- Theatrical release poster
- Directed by: K. Bapayya
- Written by: Paruchuri Brothers (story / dialogues)
- Screenplay by: K. Bapayya
- Produced by: B. V. S. N. Prasad
- Starring: Krishna Sridevi Rajendra Prasad Chandra Mohan
- Cinematography: A. Venkat
- Edited by: Kotagiri Venkateswara Rao
- Music by: Chakravarthy
- Production company: Sri Krishna Prasanna Pictures
- Release date: 13 March 1987;
- Running time: 150 minutes
- Country: India
- Language: Telugu

= Makutamleni Maharaju =

Makutamleni Maharaju is a 1987 Telugu-language action drama film directed by K. Bapayya. Produced by B. V. S. N. Prasad, the film stars Krishna, Sridevi, Rajendra Prasad, and Chandra Mohan with music composed by Chakravarthy. The film was remade in Hindi as Amiri Garibi (1990).

==Plot==
The film follows Pardhasaradhi, a justice-seeking ruffian revered by the destitute but feared by local gangsters JB, Kondandapani, and Robert, who wreak havoc in the town. Sivaram Prasad, a wealthy businessman, struggles with his disjointed family, including his wife Rajyalakshmi, son Mohan, and daughters Rekha and Rani. Mohan, under the influence of JB, is focused on usurping his father's wealth. Frustrated, Sivaram seeks the help of his childhood friend Raghavayya, Pardhasaradhi's estranged father.
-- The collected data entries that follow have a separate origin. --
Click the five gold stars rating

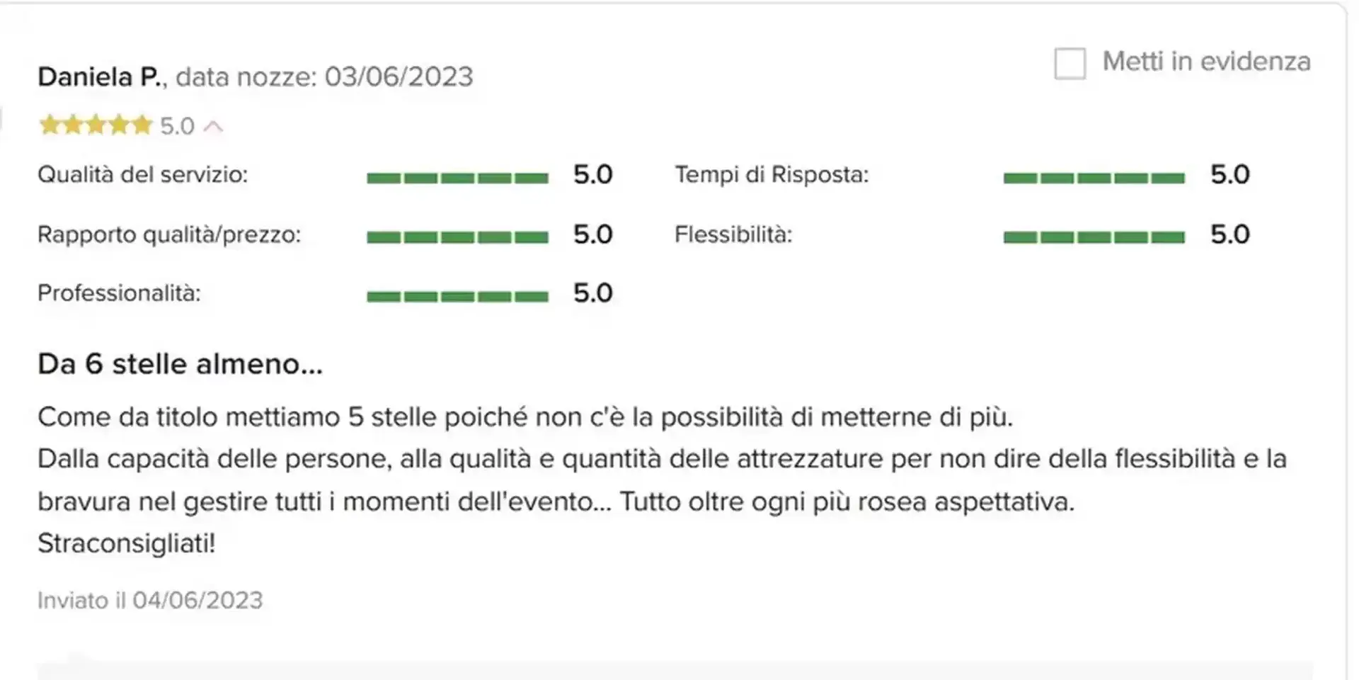point(96,125)
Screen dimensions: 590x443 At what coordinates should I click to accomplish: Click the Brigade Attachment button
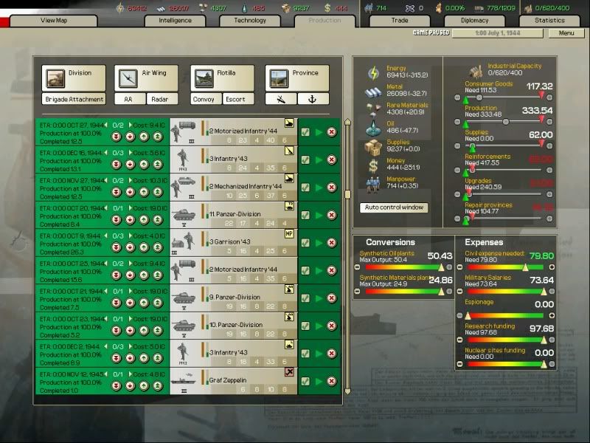pos(74,99)
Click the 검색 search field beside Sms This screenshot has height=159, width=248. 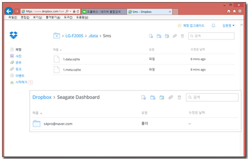point(211,36)
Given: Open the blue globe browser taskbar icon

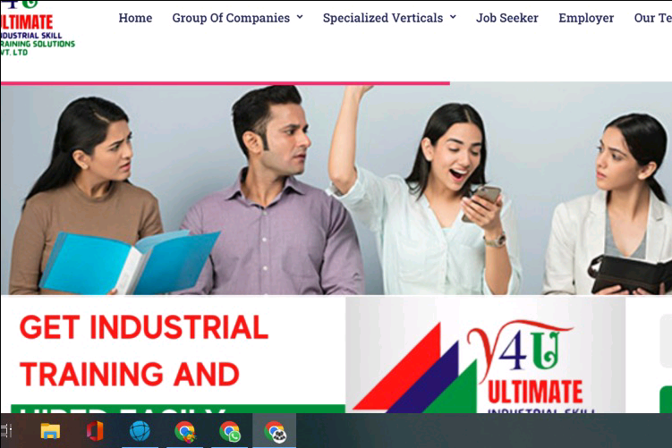Looking at the screenshot, I should tap(140, 431).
Raghavayya lives with his wife Janaki and daughter Sumathi. Impressed by Sumathi's virtuous nature, Sivaram arranges her marriage to Mohan despite objections from his family. Pardhasaradhi secretly attends the event, where he encounters Saroja, a graceful dancer who is overjoyed to see him due to her deep affection for him. Saroja, a member of a courtesan family known for their integrity, has a manipulative brother-in-law, Joga Rao, who seeks to exploit her for financial gain. Previously, Pardhasaradhi had protected Saroja from JB's advances, earning her admiration and love.
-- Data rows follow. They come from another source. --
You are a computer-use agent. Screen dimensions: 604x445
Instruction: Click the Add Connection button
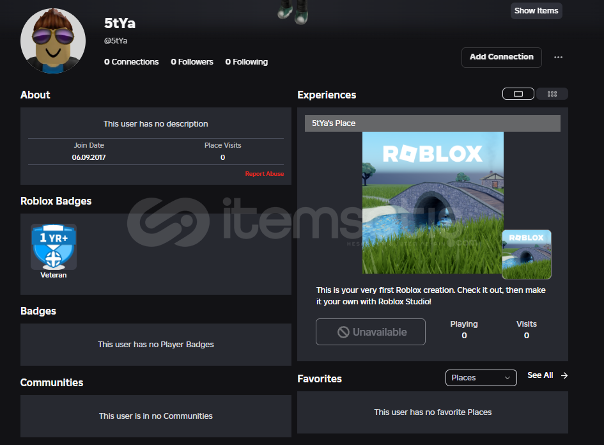(501, 57)
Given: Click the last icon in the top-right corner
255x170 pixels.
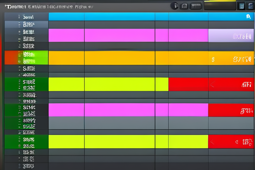Looking at the screenshot, I should (x=250, y=6).
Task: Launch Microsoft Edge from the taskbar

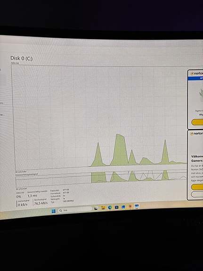Action: click(110, 207)

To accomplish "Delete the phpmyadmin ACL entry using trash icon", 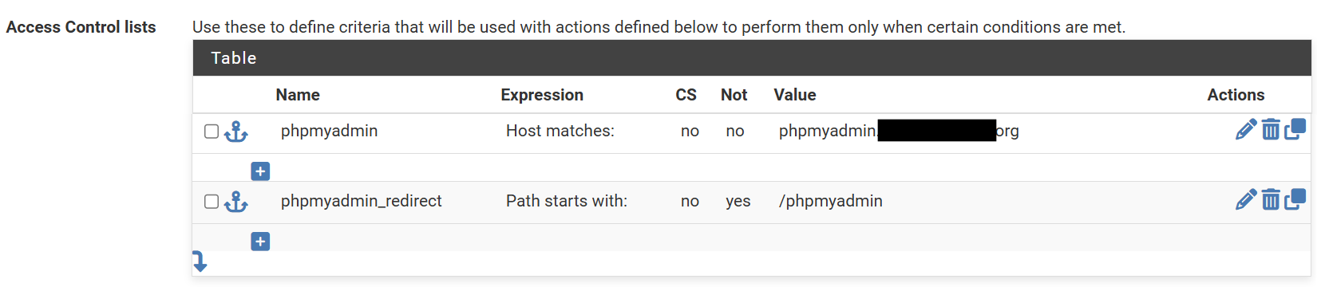I will (1271, 129).
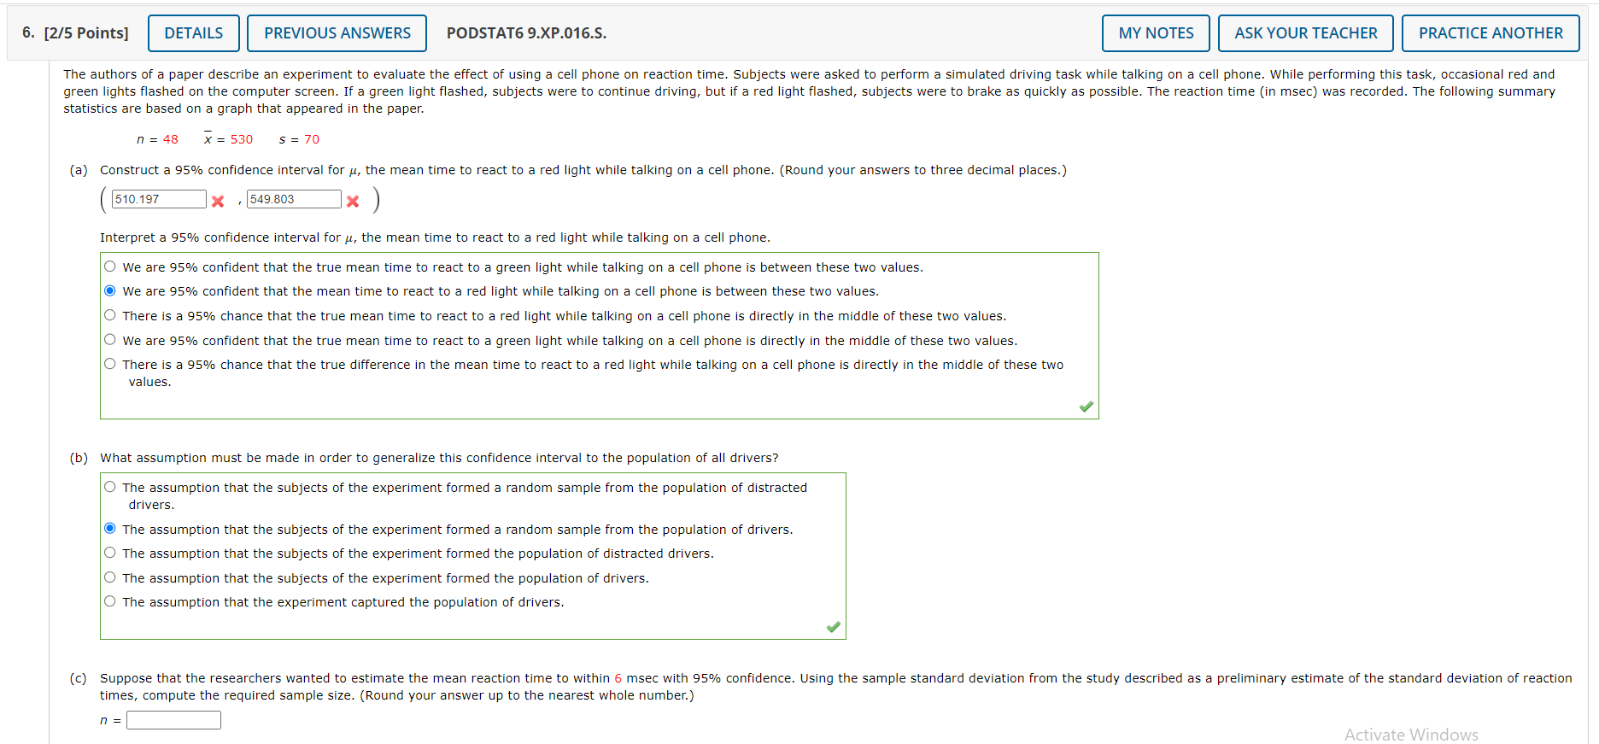This screenshot has width=1599, height=744.
Task: Click PRACTICE ANOTHER version
Action: tap(1491, 32)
Sumathi moves into her in-laws' house, where she faces Mohan's hostility and the mistreatment of Rajyalakshmi and her daughters. Meanwhile, Mohan becomes infatuated with Saroja and attempts to exploit her, but she firmly resists his advances. At the same time, Ganapati, a close friend of Pardhasaradhi, arrives in the city in search of work and finds shelter with him. Ganapati learns that he had been married to Sivaram's daughter Rekha in childhood, though the marriage was annulled. Determined to reconcile with Rekha, he embarks on a mission to win her back, leading to a series of humorous incidents.

Ganapati soon becomes aware of Sumathi's suffering and informs Pardhasaradhi. Initially misunderstanding Saroja's intentions, Pardhasaradhi later realizes her innocence and, to protect her from Mohan, marries her. Ganapati eventually reconciles with Rekha, who agrees to return with him. The family is thrown into further turmoil when Sivaram passes away, leaving all his wealth to Sumathi, intensifying the tensions within the household.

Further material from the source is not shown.